Mphaka this week told thepost that he will challenge the decision to block him in the courts of law.
“They are crazy people,” Mphaka said.

“I will not allow this to happen,” he said.

“I have already instructed my lawyers to launch an urgent application in the High Court to challenge the decision before Friday this week.”

He complained that it was not clear why the party had decided to kick him out of the race after he spent a lot of time and resources campaigning.

Mphaka said the national executive committee “usually allows members to contest for positions without considering whether they were ever in the constituency committees or not”.

The contenders in the race are former Water Minister Samonyane Ntsekele, ex-Police MP Lehlohonolo Moramotse, former Minister in the Prime Minister’s Office Leshoboro Mohlajoa, and Maseru Star Taxi Association member Sekhonyana Mosenene.

A member of the national executive committee told thepost that “many of us support Mphaka and Kefeletsoe at all costs”.

“We were dismayed when we saw the circular removing the duo from the race,” he said.

He said many ABC members were rallying behind Mphaka because “he has been campaigning even before everyone could start”.

“They know he has lots of followers.”

He said it is unfair that Mosenene has been allowed to run but he has never held any position in any constituency except that he represented his taxi association in the ABC national executive committee.
“Why has he been allowed to contest yet he is just like Mphaka and Kefeletsoe?”

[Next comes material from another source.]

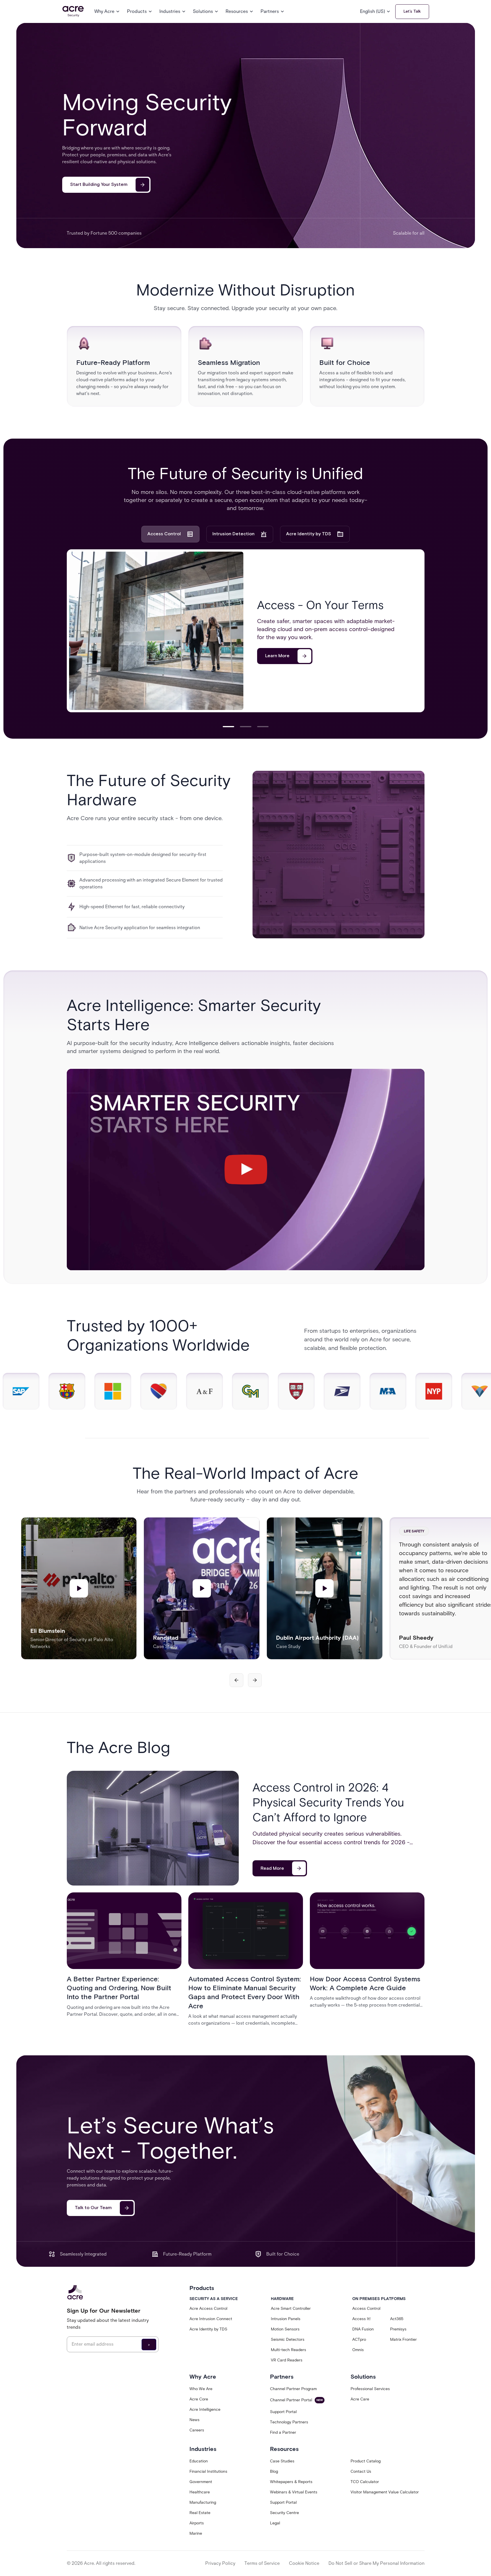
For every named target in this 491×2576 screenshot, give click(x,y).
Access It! (361, 2318)
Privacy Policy (220, 2563)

He complained that Sekhonyana, while representing taxi operators in the committee, was eventually made the deputy party spokesman despite not being in any constituency committee after ’Matebatso Doti resigned from the position.

“Mphaka was chosen by the party to lead the 2022 elections campaign teams and develop a party manifesto,” he said.

“He was allowed to do all that without being involved in any party structures.”

The party’s spokesman Montoeli Masoetsa declined to comment.

Dr Manamolela told thepost that “the decision was not made by the party’s national executive committee”.

“I do not want to talk much …but it is not true that the party’s NEC decided to remove Mphaka and Kefeletsoe”.

Kabi could not be reached for comment.